И, достав из кармана альбомчик, начал тут же, в вагоне, — по памяти — набрасывать шаляпинский портрет. И ни звука о себе, о своем торжестве, о только что пережитых треволнениях. Когда же я делал попытку хоть издали перейти к этой теме, он хмурился, отмалчивался и снова переводил разговор на другое. Суровый контроль над собой не покидал его ни в горе, ни в радости.
VII. НАТАЛЬЯ БОРИСОВНА НОРДМАН
На предыдущих страницах не раз упоминается имя второй жены Репина — Натальи Борисовны, которая в то время, когда я познакомился с ним, занимала в Пенатах очень заметное место. В те годы, в 1907–1910-м, она и Репин были неразлучны: художник проводил с ней все свое свободное время, писал и рисовал ее портреты, восторженно говорил о ее дарованиях и вообще, как говорится, души в ней не чаял. Я не помню случая, когда бы он уезжал без нее куда-нибудь на концерт или в гости. Она сопровождала его и в Ясную Поляну — к Толстому, и в Москву — к Сурикову, Остроухову, Васнецову и другим его близким друзьям.

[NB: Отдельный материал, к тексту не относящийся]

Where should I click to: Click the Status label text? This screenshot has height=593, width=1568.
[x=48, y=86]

В мемуарной литературе о Репине принято трактовать эту женщину как чудачку дурного тона, которая внесла в биографию Репина много крикливой и мелочной суеты.

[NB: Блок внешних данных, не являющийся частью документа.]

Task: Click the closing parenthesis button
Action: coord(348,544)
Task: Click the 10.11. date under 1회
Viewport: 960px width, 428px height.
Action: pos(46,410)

Но я близко наблюдал ее жизнь в течение нескольких лет и, хотя не могу опровергнуть вынесенный ей приговор, все же считаю своим долгом по мере возможности хоть отчасти защитить ее память.
Первая семья Репина по своей некультурности проявляла мало интереса к его творчеству, а Наталья Борисовна уже с 1901 года стала собирать всю литературу о нем, составила ценнейшие альбомы с газетными вырезками о каждой его картине. Кроме того, он не раз повторял, что одной из своих наиболее блестящих удач — композицией «Государственного Совета» — он всецело обязан Наталье Борисовне: она приняла к сердцу те трудности, которые он встретил при написании этой картины, и помогла ему своими советами, а также сделанными ею фотоснимками. Заведенные ею знаменитые среды в Пенатах имели немало хорошего: они давали Репину возможность сосредоточенно работать во все прочие дни, не боясь никаких посетителей (ибо к среде приурочивались также и деловые свидания). Вообще она внесла в его жизнь немало полезных реформ, о которых он нередко упоминал с благодарностью.

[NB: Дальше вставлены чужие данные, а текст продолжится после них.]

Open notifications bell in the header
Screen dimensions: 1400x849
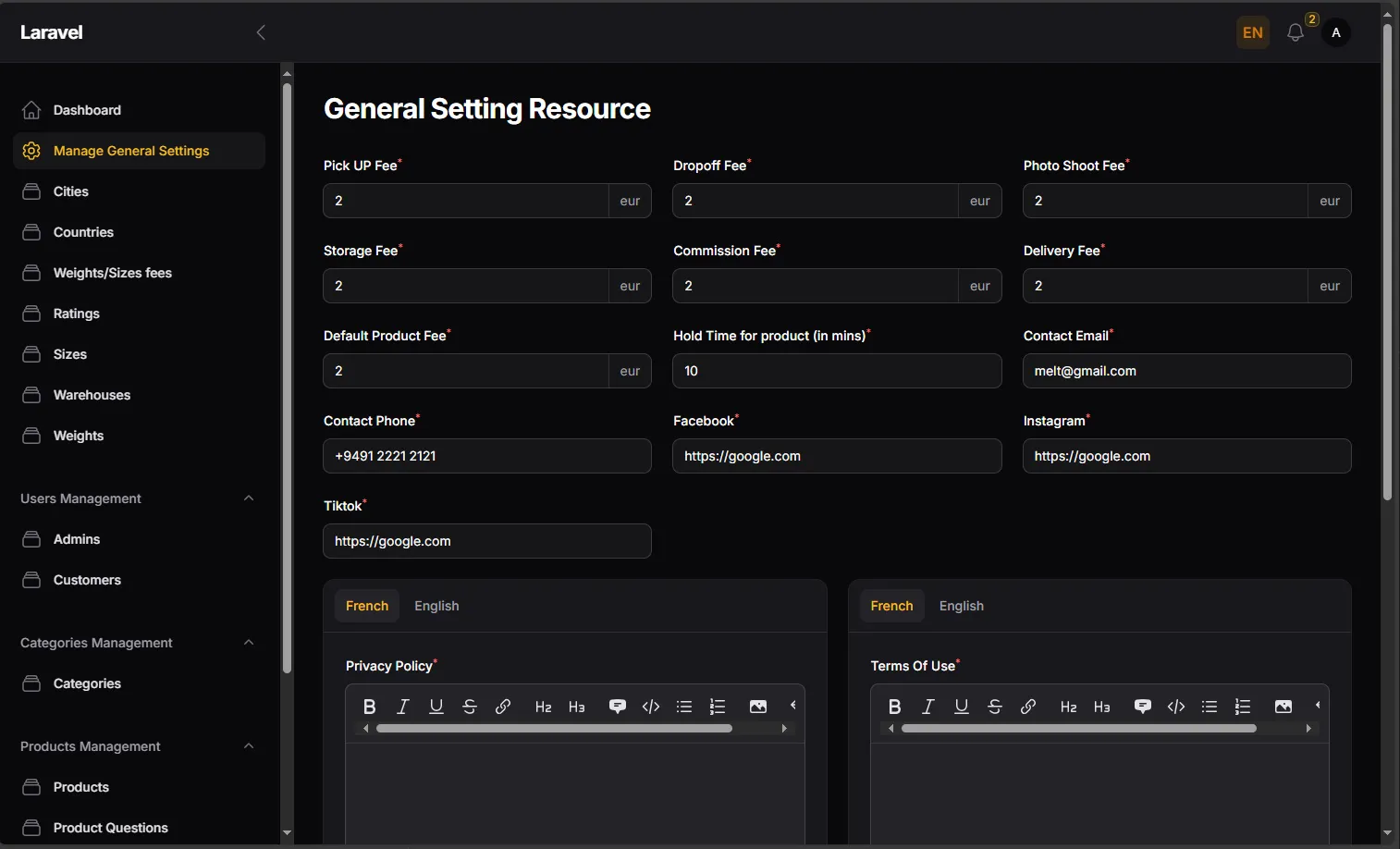pos(1296,32)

Репин всегда тяготел к образованным людям, а Наталья Борисовна знала три языка, разбиралась и в музыке, и в скульптуре, и в живописи — недаром он любил посещать в ее обществе всякие концерты, вернисажи и лекции. Была она то, что называется светская женщина (он познакомился с ней у княгини Тенишевой), но постоянно заявляла себя демократкой, и это тоже не могло не привлечь к ней симпатий Ильи Ефимовича.
А главное — она была трудолюбива и деятельна, и Репин, всегда возмущавшийся паразитарной праздностью своей первой семьи, высоко оценил труженичество Натальи Борисовны.
Но все ее душевные качества были истрачены зря из-за трех фатальных недостатков, которые, в сущности, и погубили ее.
Во-первых, по всему своему душевному складу это была ярая сектантка. Всегда ей было необходимо фанатически веровать в какой-нибудь единственный рецепт для спасения людей и громко проповедовать этот рецепт как панацею от всех социальных недугов.
Одно время она была боевой суфражисткой и сделала свой феминизм религией. Потом стала проповедовать «раскрепощение прислуги». Потом — вегетарианство. Потом — кооперативную организацию труда, воспринятую как евангелие жизни. Потом отвары из свежего сена в качестве здоровой, питательной пищи. Потом так называемый «волшебный сундук», то есть ящик, обшитый подушками и набитый сеном. «Волшебный сундук» был своеобразным термосом: он сохранял пищу горячей в течение целого дня. И т. д. и т. д. и т. д.